Pipeline flexibility
- replace cactus binary + venv with singularity
Future directions:
- multiple reference species
- add custom gtf & reference mode option
TOGA installation:
- Add to the readme that we need to update next flow instructions for different servers. The TOGA github highlights this too but TOGA won't run and won't have a clear error message if the config isnt fixed.
- TOGA uses slurm by default.
This is our labs (sge) with the addtional parameter that we need to submit the job origin `-P`
You will probably need to see how nextflow works on your system.
- extract_chain_features_config.nf
process {
executor = "sge"
penv = "smp"
memory = '10G'
cpus = '1'
time = '10h'
clusterOptions = { "-V -l h_vmem=10G -V -P simpsonlab -l h_stack=32M -l h_rt=10:00:00" }
}
executor {
name = "sge"
queueSize = 1000
queueStatInterval = "10s"
}
- call_cesar_config_template.nf
process {
executor = "sge"
penv = "smp"
memory = "${_MEMORY_}G"
cpus = '1'
time = '24h'
clusterOptions = { "-V -l h_vmem=64G -V -P simpsonlab -l h_stack=32M -l h_rt=48:00:00" }
}
executor {
name = "sge"
queueSize = 1000
queueStatInterval = "10s"
}
Mikado installation: We found instances where the singularity image provided by mikado will not work depending on pandas and SQLAlchemy compatibility. This shows that the sif file relies on your python setup, which is unsustainable.
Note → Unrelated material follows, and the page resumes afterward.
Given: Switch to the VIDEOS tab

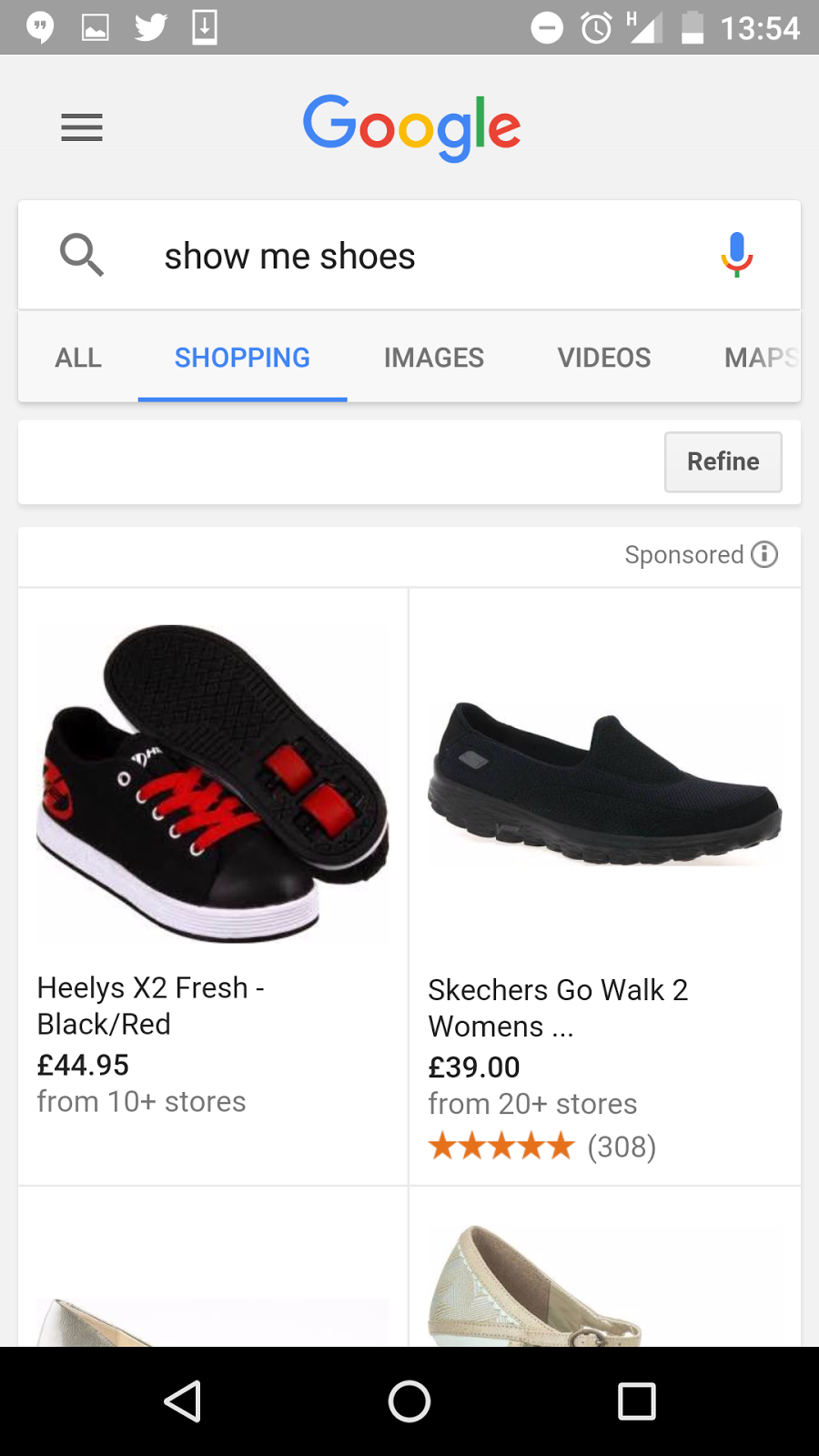Looking at the screenshot, I should [604, 358].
risserlin's mikado is stable regardless of your conda env. python install. etc.
singularity pull mikado_tutorial.sif docker://baderlab/mikado:latest
Snakemake earl-grey: add `-r` parameter for EarlGrey into config options
Add long-read into the step-by-step educational tutorial (it's already in the pipelines):.
- We use braker and stringtie to incororpate ISO-seq data.
- Stringite runs in two modes
- If there is ISOseq for the tissue, but no RNA-seq, then run stringtie with the `-L` flag, otherwise it's basically the same.
- e.g., `$externalDir/stringtie/stringtie $outDir/ISOseq_alignment/$i -l $b -L -o $outDir/stringtie_out/$i".lr.gtf" -p 8 --conservative`
- If there is ISO-seq and RNA-seq for the tissue, run stringtie with the --mix flag.
e.g., `$externalDir/stringtie/stringtie --mix $outDir/RNAseq_alignment/$i $outDir/ISOseq_alignment/$i -l $b -o $outDir/stringtie_out/$i".mix.gtf" -p 8 --conservative`
- All three versions are in run_stringtie_flexible.sh
- Braker runs in an extra mode for long-reads, and is identical for the script.
- The actual braker script is identical; the only change you need is to use the long-read docker (singularity) image instead.
- BRAKER_SIF=$externalDir/singularity_images/braker3_lr.sif
- the output will be braker_lr.gffread.gff.
- braker_sr and braker_lr can be integrated as their own items in mikado. We tested mikado vs. TSEBRA for integrating braker_sr and braker_lr and the resulting gff file was nearly identical, which is why we just use mikado here.